During the last few weeks we’ve been incredibly busy trying to actually finish off our upcoming Flash game Sky Panda (it's changed a bit since then). One of the biggest bullet points on my to-do list was simply called “optimisation” and it got left pretty much right until the end. Encapsulated within this simple looking bullet point are a number of things, but the one I want to talk about at the moment is Garbage Collection.
AS3 is a garbage collected language, which means in simple terms that every now and then, as if by magic, the garbage collector will run through your created objects and hopefully clean up anything that is no longer in use. When it works it’s lovely, when it misbehaves (tweens!) it’s annoying, when it just doesn’t seem to be working at all it’s absolutely infuriating.

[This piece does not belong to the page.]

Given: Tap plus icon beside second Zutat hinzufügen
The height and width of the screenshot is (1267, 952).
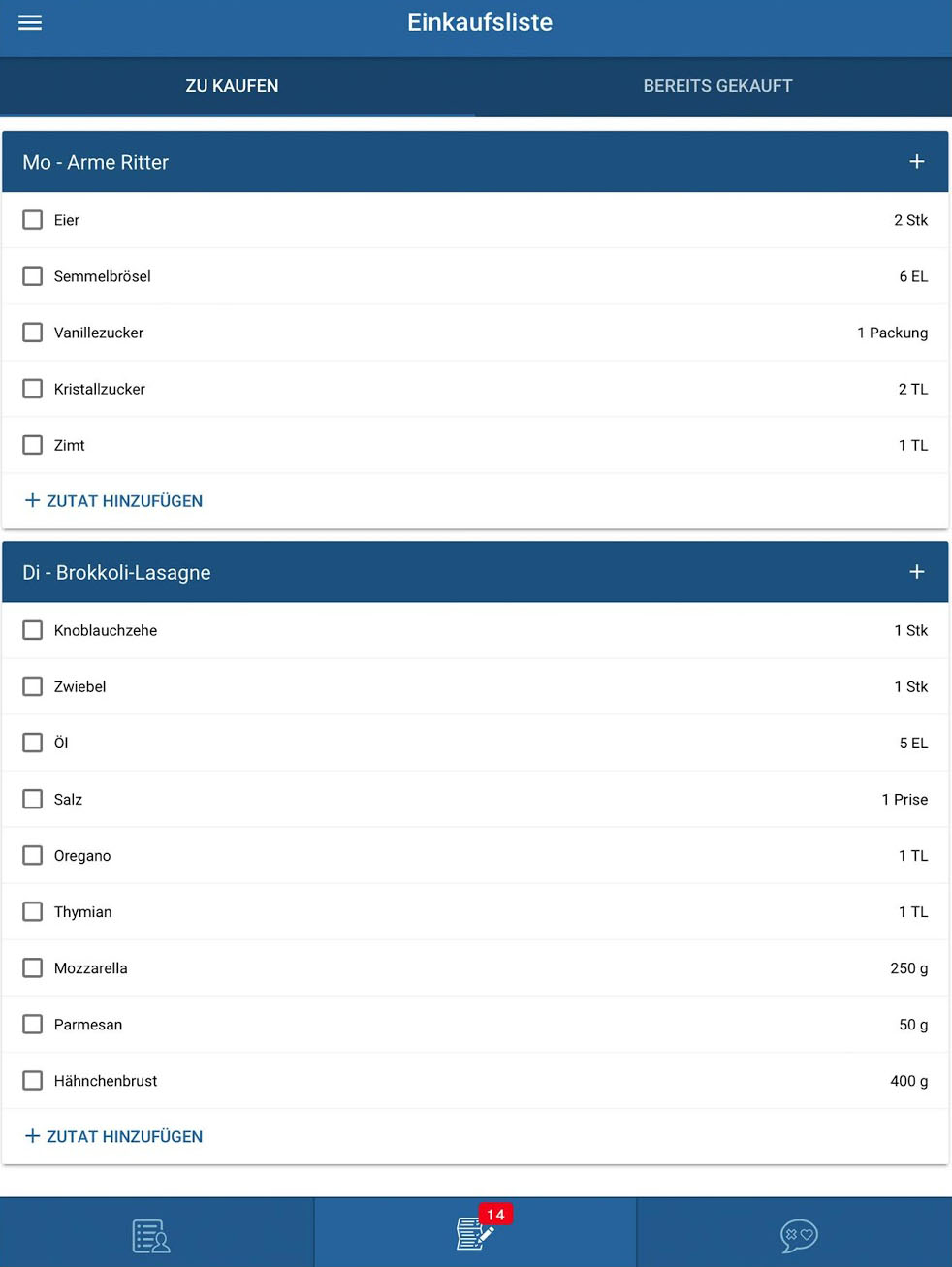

Here's a "before" screenshot of Sky Panda being monitored in Adobe Scout. Over the course of this Scout recording I switch back and forth between the Title and In Game screens, each time I go back to the In Game screen the AS3 execution time increases. Over a long enough period of time the Garbage Collector too becomes a real issue, collecting more and more every frame.
There's clearly a problem here.
Usually the advice on how to properly facilitate garbage collection is simple - remove all event listeners, null all references. If it’s not working you’ve probably forgotten to null out a reference somewhere. In this case, that just wasn’t enough. After a week of tearing my hair out, going over the code with a fine toothed comb looking for remaining references and hundreds of unsatisfying Google Searches I stumbled across this, at what to me felt like the very end of the Internet.
From that page I learned that TLFTextFields that have been created in the Flash Authoring Environment don’t get Garbage Collected.
Yes, you read that right. The default TextField Type in Flash CS5.5 does not get Garbage Collected if you actually use Flash CS5.5 to create them! What?!
To avoid this problem you must either use Classic Text in place of the TLF Text or you can create TLF Text dynamically using AS3. In Sky Panda we dynamically created Classic Text Fields instead of TLF ones because the new TLF ones were giving us other unique problems when trying to edit their values. Avoid the headaches where you can.
Here's an "after" screenshot from Adobe Scout, again I was switching furiously back and forth between the Title Screen and In Game screen.
Just to come clean here, there might be one or two other small optimisations besides swapping the text that I wrote on my journey of discovery, but the bulk of the problem was indeed the text.
If you're struggling to determine if your objects have been collected or not, then I'd like to direct your attention to The MemoryTracker Object which is a very clever and easy to use bit of code that has become an essential part of my toolkit, right alongside Adobe Scout.
I won't go into how it works in detail here, but basically you just pass it an object you're suspicious of, plus a label of your choosing, then it will trace out lists of all those objects that have not yet been cleaned up.
This was such a pain for me to figure out and I'd hate for anyone else to have to go through the same thing. I hope this blog post comes in useful for somebody!